| Task requirements |
Extract the part of the listing that opens with the line containing "Given: Click the" and closes with the line containing "pyautogui.click(x=34, y=194)", and copy those lines without any change.

(Items from a dataset)
╭──

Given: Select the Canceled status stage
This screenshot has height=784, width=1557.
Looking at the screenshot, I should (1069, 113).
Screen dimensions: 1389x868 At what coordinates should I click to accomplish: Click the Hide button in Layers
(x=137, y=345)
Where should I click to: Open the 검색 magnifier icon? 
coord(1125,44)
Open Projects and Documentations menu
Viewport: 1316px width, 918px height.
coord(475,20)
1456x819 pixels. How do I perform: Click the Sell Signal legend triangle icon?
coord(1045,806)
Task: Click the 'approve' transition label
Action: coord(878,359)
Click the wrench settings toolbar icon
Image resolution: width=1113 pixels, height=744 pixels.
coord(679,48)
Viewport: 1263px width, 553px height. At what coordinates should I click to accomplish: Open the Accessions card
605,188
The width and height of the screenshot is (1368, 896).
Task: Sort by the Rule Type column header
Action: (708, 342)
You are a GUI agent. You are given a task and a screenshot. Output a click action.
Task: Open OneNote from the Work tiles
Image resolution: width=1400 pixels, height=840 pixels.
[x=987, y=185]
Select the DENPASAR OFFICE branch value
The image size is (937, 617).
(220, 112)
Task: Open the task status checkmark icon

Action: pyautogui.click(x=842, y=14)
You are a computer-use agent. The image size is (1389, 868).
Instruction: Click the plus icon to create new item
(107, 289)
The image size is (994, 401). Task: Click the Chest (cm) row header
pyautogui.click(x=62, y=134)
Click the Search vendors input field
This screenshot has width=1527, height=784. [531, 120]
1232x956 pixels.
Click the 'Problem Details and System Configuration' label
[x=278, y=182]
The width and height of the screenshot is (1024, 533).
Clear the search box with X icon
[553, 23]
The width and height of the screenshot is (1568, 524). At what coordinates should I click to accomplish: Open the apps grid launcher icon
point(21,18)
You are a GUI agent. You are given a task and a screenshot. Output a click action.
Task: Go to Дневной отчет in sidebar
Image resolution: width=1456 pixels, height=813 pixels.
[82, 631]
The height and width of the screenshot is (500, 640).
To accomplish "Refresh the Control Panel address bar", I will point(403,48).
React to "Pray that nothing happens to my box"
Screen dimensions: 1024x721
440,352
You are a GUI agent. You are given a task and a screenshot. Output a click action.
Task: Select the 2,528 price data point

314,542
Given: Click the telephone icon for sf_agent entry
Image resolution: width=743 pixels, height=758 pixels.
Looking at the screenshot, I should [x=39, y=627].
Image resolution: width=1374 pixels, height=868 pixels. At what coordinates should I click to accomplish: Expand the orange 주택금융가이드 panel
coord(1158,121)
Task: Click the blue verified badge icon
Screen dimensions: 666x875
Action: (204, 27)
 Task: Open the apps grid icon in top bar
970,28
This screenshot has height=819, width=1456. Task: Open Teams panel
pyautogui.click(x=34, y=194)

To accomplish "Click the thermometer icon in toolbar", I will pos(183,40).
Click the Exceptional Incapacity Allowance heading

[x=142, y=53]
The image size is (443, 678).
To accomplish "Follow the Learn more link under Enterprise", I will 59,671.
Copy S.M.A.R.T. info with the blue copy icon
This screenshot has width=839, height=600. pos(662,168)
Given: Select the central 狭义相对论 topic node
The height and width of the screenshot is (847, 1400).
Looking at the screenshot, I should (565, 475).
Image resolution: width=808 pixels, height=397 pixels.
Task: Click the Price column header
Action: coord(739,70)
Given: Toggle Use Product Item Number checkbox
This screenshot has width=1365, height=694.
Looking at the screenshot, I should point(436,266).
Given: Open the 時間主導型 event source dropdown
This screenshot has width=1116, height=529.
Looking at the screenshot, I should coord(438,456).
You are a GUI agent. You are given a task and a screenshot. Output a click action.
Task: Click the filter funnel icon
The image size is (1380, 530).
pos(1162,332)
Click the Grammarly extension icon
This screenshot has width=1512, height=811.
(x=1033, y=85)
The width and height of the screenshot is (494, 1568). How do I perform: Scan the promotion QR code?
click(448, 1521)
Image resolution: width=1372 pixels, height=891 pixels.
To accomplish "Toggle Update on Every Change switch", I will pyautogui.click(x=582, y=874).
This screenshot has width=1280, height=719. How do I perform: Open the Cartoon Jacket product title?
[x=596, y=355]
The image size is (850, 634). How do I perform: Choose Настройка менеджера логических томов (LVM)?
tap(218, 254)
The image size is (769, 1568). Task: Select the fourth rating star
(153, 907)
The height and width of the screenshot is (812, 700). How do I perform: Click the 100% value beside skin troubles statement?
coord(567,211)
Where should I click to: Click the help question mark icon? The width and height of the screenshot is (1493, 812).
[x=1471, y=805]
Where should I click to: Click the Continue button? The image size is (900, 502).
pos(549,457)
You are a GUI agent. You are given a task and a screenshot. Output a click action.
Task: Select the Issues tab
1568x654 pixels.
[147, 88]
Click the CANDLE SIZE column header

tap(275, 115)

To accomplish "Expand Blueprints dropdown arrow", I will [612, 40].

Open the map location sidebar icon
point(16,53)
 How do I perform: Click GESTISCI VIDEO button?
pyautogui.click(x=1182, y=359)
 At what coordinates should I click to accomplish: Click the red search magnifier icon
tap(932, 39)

╰──

| Result |
Given: Click the telephone icon for sf_agent entry
Image resolution: width=743 pixels, height=758 pixels.
Looking at the screenshot, I should [x=39, y=627].
Image resolution: width=1374 pixels, height=868 pixels. At what coordinates should I click to accomplish: Expand the orange 주택금융가이드 panel
coord(1158,121)
Task: Click the blue verified badge icon
Screen dimensions: 666x875
Action: (204, 27)
 Task: Open the apps grid icon in top bar
970,28
This screenshot has height=819, width=1456. Task: Open Teams panel
pyautogui.click(x=34, y=194)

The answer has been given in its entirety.